>> start Provided material

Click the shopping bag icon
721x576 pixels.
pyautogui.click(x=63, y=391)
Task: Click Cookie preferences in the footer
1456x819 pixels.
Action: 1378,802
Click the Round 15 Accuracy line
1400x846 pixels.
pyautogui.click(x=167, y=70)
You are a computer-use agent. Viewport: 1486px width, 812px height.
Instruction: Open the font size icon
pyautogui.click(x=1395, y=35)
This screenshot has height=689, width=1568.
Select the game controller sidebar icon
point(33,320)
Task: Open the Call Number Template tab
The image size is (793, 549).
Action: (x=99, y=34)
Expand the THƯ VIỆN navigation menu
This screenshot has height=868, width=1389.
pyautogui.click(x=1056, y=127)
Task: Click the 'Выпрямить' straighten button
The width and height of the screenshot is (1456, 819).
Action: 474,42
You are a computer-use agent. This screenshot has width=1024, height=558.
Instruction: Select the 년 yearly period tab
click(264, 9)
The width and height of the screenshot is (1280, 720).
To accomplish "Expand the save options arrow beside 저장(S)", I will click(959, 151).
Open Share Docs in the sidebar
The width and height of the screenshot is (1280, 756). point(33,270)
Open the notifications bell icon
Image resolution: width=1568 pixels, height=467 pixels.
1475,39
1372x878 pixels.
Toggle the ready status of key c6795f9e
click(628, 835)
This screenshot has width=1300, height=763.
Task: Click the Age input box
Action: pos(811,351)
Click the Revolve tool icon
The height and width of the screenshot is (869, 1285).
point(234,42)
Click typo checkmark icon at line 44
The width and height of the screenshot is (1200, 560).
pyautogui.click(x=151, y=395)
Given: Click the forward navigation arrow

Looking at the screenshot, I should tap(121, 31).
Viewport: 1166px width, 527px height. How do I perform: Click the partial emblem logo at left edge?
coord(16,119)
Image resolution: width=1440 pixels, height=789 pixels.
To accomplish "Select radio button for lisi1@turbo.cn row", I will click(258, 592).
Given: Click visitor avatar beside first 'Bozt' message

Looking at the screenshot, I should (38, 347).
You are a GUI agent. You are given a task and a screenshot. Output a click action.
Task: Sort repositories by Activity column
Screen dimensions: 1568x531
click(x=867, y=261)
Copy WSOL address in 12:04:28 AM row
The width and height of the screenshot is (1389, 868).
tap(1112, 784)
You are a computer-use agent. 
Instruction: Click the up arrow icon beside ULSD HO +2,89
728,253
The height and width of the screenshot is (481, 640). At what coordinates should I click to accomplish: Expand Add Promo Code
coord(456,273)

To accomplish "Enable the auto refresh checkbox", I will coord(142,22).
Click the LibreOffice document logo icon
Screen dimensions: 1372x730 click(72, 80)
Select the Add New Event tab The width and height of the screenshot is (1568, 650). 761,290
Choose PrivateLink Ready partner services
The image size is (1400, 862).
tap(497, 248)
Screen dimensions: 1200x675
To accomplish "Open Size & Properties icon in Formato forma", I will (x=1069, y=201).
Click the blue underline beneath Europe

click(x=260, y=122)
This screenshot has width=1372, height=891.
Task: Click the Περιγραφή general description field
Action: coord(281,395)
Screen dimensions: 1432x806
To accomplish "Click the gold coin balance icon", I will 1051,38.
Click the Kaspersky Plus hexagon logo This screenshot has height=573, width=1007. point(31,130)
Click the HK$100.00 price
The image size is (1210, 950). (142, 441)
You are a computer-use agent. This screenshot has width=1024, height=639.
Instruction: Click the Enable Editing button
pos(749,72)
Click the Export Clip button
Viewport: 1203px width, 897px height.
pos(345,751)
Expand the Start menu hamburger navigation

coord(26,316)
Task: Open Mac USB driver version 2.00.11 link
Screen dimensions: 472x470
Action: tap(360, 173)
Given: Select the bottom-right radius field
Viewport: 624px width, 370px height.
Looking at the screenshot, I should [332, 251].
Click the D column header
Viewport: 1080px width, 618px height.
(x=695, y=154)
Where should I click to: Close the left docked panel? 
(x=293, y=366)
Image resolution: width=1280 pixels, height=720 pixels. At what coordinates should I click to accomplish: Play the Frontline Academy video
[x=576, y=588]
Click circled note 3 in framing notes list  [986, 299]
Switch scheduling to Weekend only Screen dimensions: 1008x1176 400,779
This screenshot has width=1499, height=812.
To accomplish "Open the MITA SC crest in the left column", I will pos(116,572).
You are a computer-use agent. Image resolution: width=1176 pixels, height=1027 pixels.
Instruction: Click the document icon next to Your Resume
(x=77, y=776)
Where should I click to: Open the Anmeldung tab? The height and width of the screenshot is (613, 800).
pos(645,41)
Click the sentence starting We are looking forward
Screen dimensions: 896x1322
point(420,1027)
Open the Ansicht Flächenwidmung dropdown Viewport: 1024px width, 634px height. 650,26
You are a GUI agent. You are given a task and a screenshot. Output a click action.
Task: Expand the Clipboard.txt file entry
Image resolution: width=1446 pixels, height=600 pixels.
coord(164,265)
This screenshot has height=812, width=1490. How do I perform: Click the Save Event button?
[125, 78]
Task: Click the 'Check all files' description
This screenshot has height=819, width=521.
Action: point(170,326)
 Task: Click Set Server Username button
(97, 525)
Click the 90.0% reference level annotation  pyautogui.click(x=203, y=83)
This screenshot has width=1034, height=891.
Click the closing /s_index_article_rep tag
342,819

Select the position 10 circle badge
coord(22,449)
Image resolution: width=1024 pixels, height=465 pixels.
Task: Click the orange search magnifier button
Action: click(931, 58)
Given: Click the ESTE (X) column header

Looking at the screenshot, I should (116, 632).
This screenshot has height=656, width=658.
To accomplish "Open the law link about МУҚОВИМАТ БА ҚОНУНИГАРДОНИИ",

>> end Provided material

**Instructions to follow:** Reproduce the entries starting at the line that contains "has width=1024, height=558." and ending at the line that contains "Looking at the screenshot, I should tap(121, 31).", replacing "bell" with "alarm" and leaving everything else unchanged. Return only those lines.

**Completed exercise:**
You are a computer-use agent. This screenshot has width=1024, height=558.
Instruction: Select the 년 yearly period tab
click(264, 9)
The width and height of the screenshot is (1280, 720).
To accomplish "Expand the save options arrow beside 저장(S)", I will click(959, 151).
Open Share Docs in the sidebar
The width and height of the screenshot is (1280, 756). point(33,270)
Open the notifications alarm icon
Image resolution: width=1568 pixels, height=467 pixels.
1475,39
1372x878 pixels.
Toggle the ready status of key c6795f9e
click(628, 835)
This screenshot has width=1300, height=763.
Task: Click the Age input box
Action: pos(811,351)
Click the Revolve tool icon
The height and width of the screenshot is (869, 1285).
point(234,42)
Click typo checkmark icon at line 44
The width and height of the screenshot is (1200, 560).
pyautogui.click(x=151, y=395)
Given: Click the forward navigation arrow

Looking at the screenshot, I should tap(121, 31).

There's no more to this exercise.